Levante-EMV

Levante-EMV

Contenido exclusivo para suscriptores digitales

Toda una vida en Escolapias

Lolita Martín repasa en un libro sus 40 años vinculada al colegio de Gandia, primero entre las religiosas y luego como conserje. «Fui muy feliz con los niños», remarca.

Lolita el viernes pasado en la puerta principal del colegio Escolapias, en Gandia. XIMO FERRI

Iba para monja pero a los pocos meses de tomar el hábito como postulante tuvo que dejarlo para cuidar a su madre, que quedó convaleciente tras una caída. El destino, con todo, le mantuvo ligada de otra manera a su congregación predilecta, la de las Escolapias, que en 1847 había fundado Santa Paula Montal para la educación integral de las niñas. La gandiense Lolita Martín (89 años), dedicó 40 años de su vida al colegio religioso que la orden tiene en Gandia, primero como portera para labores de intendencia y luego como conserje.

Sus vivencias las repasa ahora en el libro «Mi vida en Escolapias», un relato que ella misma, en el acto de homenaje que le dedicaron en el colegio cuando se jubiló, en 1995, prometió publicar algún día.
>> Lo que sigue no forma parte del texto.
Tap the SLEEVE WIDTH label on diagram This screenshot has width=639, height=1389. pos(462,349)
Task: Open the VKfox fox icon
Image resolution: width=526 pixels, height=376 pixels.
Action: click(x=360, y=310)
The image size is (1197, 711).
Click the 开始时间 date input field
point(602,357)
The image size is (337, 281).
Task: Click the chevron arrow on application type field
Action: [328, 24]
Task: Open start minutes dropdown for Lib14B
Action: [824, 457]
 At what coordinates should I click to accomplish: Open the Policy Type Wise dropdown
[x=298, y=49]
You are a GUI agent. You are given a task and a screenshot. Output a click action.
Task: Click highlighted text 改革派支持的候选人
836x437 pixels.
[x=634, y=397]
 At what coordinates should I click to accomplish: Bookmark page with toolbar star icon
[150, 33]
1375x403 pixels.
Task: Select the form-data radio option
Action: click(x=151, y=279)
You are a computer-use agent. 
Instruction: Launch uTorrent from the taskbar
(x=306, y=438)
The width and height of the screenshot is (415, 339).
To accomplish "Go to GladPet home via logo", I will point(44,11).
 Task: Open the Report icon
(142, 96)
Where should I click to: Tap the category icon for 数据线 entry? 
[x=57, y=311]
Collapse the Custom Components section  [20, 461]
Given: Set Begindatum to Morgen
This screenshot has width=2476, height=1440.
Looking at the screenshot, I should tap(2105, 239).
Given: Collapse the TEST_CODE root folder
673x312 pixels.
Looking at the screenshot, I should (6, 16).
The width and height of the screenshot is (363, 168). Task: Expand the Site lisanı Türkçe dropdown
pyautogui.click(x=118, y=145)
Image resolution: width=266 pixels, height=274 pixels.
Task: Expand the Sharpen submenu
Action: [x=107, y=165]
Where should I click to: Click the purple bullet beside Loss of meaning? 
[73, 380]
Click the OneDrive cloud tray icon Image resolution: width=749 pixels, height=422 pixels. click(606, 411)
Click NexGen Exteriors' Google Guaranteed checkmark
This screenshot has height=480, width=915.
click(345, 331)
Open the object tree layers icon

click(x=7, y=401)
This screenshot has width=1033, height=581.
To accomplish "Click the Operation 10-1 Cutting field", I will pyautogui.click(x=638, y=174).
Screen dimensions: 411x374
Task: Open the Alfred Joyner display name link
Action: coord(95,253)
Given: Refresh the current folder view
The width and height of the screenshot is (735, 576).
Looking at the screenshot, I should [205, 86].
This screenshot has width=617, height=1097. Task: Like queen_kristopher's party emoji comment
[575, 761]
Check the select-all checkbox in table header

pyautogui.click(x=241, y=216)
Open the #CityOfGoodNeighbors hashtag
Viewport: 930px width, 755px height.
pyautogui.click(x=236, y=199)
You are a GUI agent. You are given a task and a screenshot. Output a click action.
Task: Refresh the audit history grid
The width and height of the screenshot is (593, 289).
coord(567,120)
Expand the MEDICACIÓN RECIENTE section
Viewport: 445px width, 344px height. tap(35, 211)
Esa vocación religiosa la llevó a entablar amistad en su juventud con las monjas escolapias de Gandia. Corría el año 1955 y por aquél entonces las religiosas estaban enfrascadas en el traslado del colegio, que se había abierto en octubre de 1942 en el número 32 de la calle Sant Francesc de Borja.

La «Casa-Colegio» se había quedado pequeña y en 1955 se inauguró el actual edificio, en la calle Sant Rafael.

Lolita vivía con su madre en el humilde barrio de Nazaret y trabajaba como niñera para una familia de Gandia que, por negocios, se marchó a vivir a València. En la capital siguió en contacto con las escolapias, ya que la familia a la que servía residía cerca de la Gran Vía Fernando el Católico, donde la congregación tiene otro colegio. Así que tras meditarlo comunicó a todos que quería ser monja. A principios de 1958 entró en el noviciado del Masnou, en Barcelona, y el 8 de septiembre tomó el hábito de postulante, en un acto donde no faltaron su madre y su único hermano, Lucio.

Con su madre enferma la orden accedió a que Lolita trabajara en el colegio de Gandia. Convivió casi como una monja más, incluso hacía ejercicios espirituales con ellas. «Pero me di cuenta de que yo no era ni monja ni seglar, y por la situación de mi madre tampoco podría volver a la congregación, así que un domingo muy temprano me marché a Barcelona y le expuse el caso a la madre provincial, Loreto Turull», recuerda.

Finalmente, acordaron que Lolita se quedara ayudando en labores de limpieza y portería. Fue la primera portera seglar del colegio de Gandia. Al principio no cobraba pero en 1961 le asignaron un sueldo mensual de 300 pesetas y en 1985 le ascendieron a la categoría de conserje, para que pudiera tener una pensión digna. Durante una época Lolita también vendía en el colegio, en una caseta, chucherías y bocadillos, cuyos beneficios el centro destinaba a las misiones.

Diez años antes de jubilarse estuvo vigilando el comedor, una función que, asegura, también le llenó de satisfacciones. De forma paralela, el colegio se iba adaptando al nuevo contexto, con la educación mixta y la llegada de profesores seglares.

La historia de Lolita no se entiende sin su amor infinito a los niños. Por el colegio han pasado miles de alumnos, entre los 3 y los 14 años, que hoy ya son adultos, de ahí que sea una mujer muy conocida y querida en Gandia y en la Safor.

En el libro narra decenas de anécdotas con los niños. Algunos le cuentan en qué trabajan ahora, como aquél policía local al que no reconoció y le dio el alto para saludarla mientras ella conducía. «Era uno de mis niños y le contesté; ven que te dé un batecul, ¡el susto que me has dado!», bromea. «Lo mejor que dejamos a los niños es el cariño compartido y el tiempo dedicado a ellos. Te dicen lo que sienten con naturalidad y si los escuchas, puedes ayudarles y aprender mucho de ellos», concluye.